= Given task 1 =
In the book reviews below, which series does the Edith Wharton collection come from?
= Given task 2 =
Write the next part of the book reviews, starting after their final sentence.

>> begin Given text

There’s also a subplot involving a French family, the Boulles, who move into the vicarage for the summer. Keen for Martin to improve his French, the Leslies arrange for him to study with the Boulles’ children, but instead he becomes involved in a plot to restore the French monarchy. Meanwhile, the lovely but irritating Agnes spends the entire book fussing over her children, and Mr Holt, an acquaintance of Lady Emily’s who talks about nothing but gardens and his titled friends, keeps imposing himself on the family, oblivious to the fact that nobody wants him there.

I enjoyed this book once I got into it; although it doesn’t have much more substance than High Rising, I found it funnier and can see now why people praise Thirkell for her humour and wit. There are also touches of poignancy when the Leslies remember their lost son, killed in the war, and when John, who is a widower, grieves for Gay, his late wife. Some of the characters, such as Mr Holt and the Boulles, are clearly there for comedy purposes, but the family themselves, annoying as some of them were, felt realistic to me. I liked John and Martin, while I found Mary’s infatuation with David, who treats her carelessly, frustrating but all too believable. I should mention, though, that there are a few instances of racism, mainly in the first half of the book, that even though I’m used to it in books of this era, I found more jarring than I normally would.

I still haven’t been completely won over by Angela Thirkell but I liked this better than the first book and will probably continue with the series at some point. However, the third book is about Tony, the teenage boy from High Rising whom I found almost unbearable, so I don’t know what I’ll think of that one!

This is book 35/50 read from my second Classics Club list.

The Reckoning by Edith Wharton

The last book I read in 2022 was this slim collection of Edith Wharton short stories from Penguin’s Little Black Classics series. There are only two stories in the book and at just under 50 pages in total, they can be read very quickly. Despite being so short they are still substantial and satisfying and I enjoyed reading both of them.

>> end Given text
>> begin Dataset content

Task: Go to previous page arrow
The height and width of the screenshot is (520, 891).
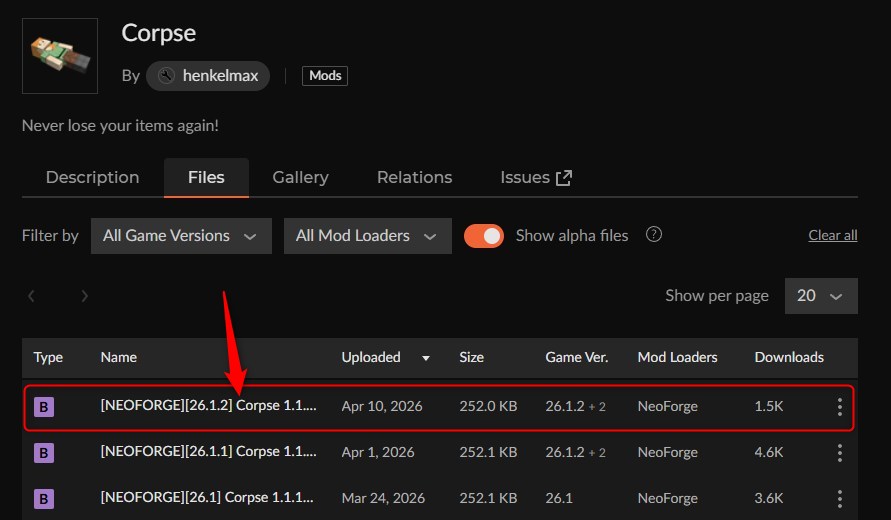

>> end Dataset content

= Written answer 1 =
Penguin's Little Black Classics series.

= Written answer 2 =
The first story, Mrs Manstey’s View, was my favourite. It was actually Wharton’s first published story, appearing in the July 1891 edition of Scribner’s Magazine. It’s a simple but very moving story about a widow, Mrs Manstey, who lives alone on the third floor of a New York boarding house. As her health begins to fail and visits from friends and family become less frequent, Mrs Manstey’s sole pleasure in life is observing the view from her window:

Mrs. Manstey’s real friends were the denizens of the yards, the hyacinths, the magnolia, the green parrot, the maid who fed the cats, the doctor who studied late behind his mustard-colored curtains; and the confidant of her tenderer musings was the church-spire floating in the sunset.

When Mrs Black, the owner of the house next door, announces that she’s planning to build a large extension, Mrs Manstey is devastated. Her view is the only thing that keeps her going from one day to the next; if the view is lost, she feels there will be no point in living at all. The construction work must be stopped, but will Mrs Black be prepared to listen?

The title story, The Reckoning, is much longer, but I found it less powerful. First published in 1911, it deals with an unconventional marriage between Julia and Clement Westall, who have both agreed that marriage should be a voluntary arrangement between two people which either can break off at any time if they become unhappy. Julia has already put this theory into practice when divorcing her previous husband, but when she begins to suspect that Clement has his eye on another woman she starts to wonder whether it’s such a good idea after all.

The Reckoning is an interesting story and when you consider the stigma still attached to divorce in the early 20th century, the depiction of the Westalls’ marriage is very progressive for its time. However, I didn’t find it as appealing as Mrs Manstey’s View, with its theme of seeing the beauty in the small everyday things that others take for granted.

Apart from these two stories, I have only read Ethan Frome by Edith Wharton so far. I’m sure I’ll be reading more of her books now that I’ve been reminded of how good her writing is.

The Life and Opinions of the Tomcat Murr by ETA Hoffmann

Translated by Anthea Bell

Last year I read a book based on ETA Hoffmann’s The Nutcracker and although I wasn’t impressed, it left me longing to read something by Hoffmann himself. I wasn’t sure whether I really wanted to read The Nutcracker, so I decided to see whether one of his other books appealed to me more. That’s how I came across his 1819 novel, The Life and Opinions of the Tomcat Murr, which sounded absolutely fascinating!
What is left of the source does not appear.